MicroStrategy is staying true to its promise that it will continue to make additional Bitcoin purchases as part of its digital asset strategy. The business intelligence firms just made an additional BTC purchase worth more than $400 million cementing its position as the biggest corporate investor of the crypto.
MicroStategy made an additional purchase of 7,002 BTCs for around $414.4 million, which the company paid in cash. The firm acquired the additional Bitcoins at an average price of around $59,187 per coin.
After the purchase, the company now owns around 121,044 BTC, cementing its position as the top publicly-listed company with the largest Bitcoin holdings. At the time of writing, BTC traded at $56,663 based on Coindesk data, which means that the company’s crypto stash is now worth around $6.86 billion.
“MicroStrategy has purchased an additional 7,002 bitcoins for ~$414.4 million in cash at an average price of ~$59,187 per bitcoin,” CEO Michael Saylor announced in a Twitter post on Monday. “As of 11/29/21, we hodl ~121,044 bitcoins acquired for ~$3.57 billion at an average price of ~$29,534 per bitcoin.”
Bitcoin’s price has slightly retreated since MicroStrategy’s purchase but the company still made big profits overall.
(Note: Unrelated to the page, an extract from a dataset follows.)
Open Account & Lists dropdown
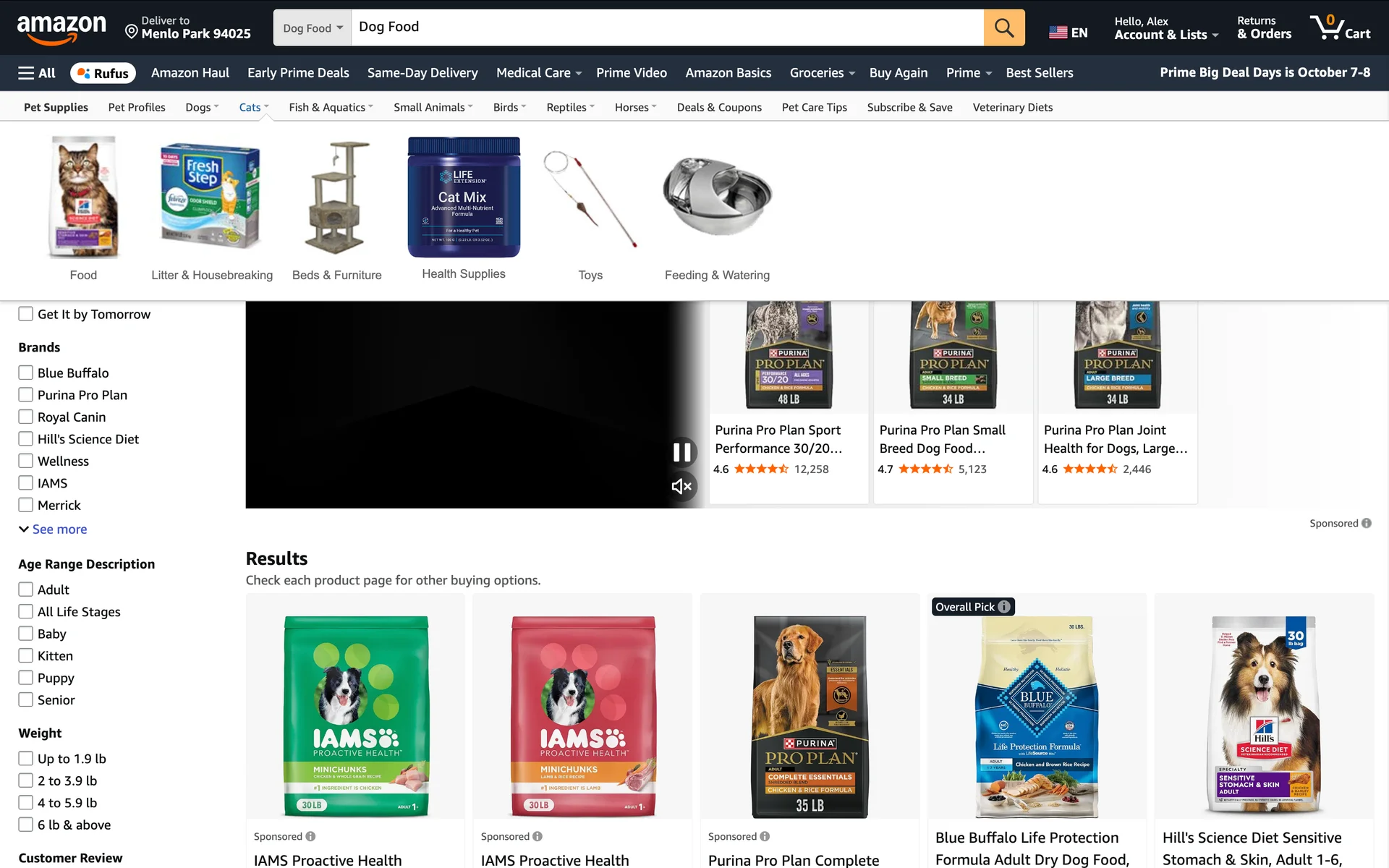Screen dimensions: 1389x868 tap(1166, 28)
While it paid around $3.57 billion for the 121,044 BTCs it now holds, the value of its holdings based on Bitcoin’s current price already rose to $6.86 billion, which means it made paper gains of around $3.19 billion.
In a tweet last week, Saylor said that Bitcoin is a better inflation hedge compared to gold. “Bitcoin offers better inflation protection than gold and is growing faster than big tech,” he said, according to Bitcoin.com. He added that BTC “is the only property you can truly own, as well as the first technology capable of granting property rights to everyone on earth.”
MicroStrategy “will continue to acquire [bitcoin] quarter by quarter, time to time, either with cash flows or with debt or with equity, just depending upon market circumstances and what looks most accretive to our shareholders,” Saylor said in an interview with CNBC earlier this month.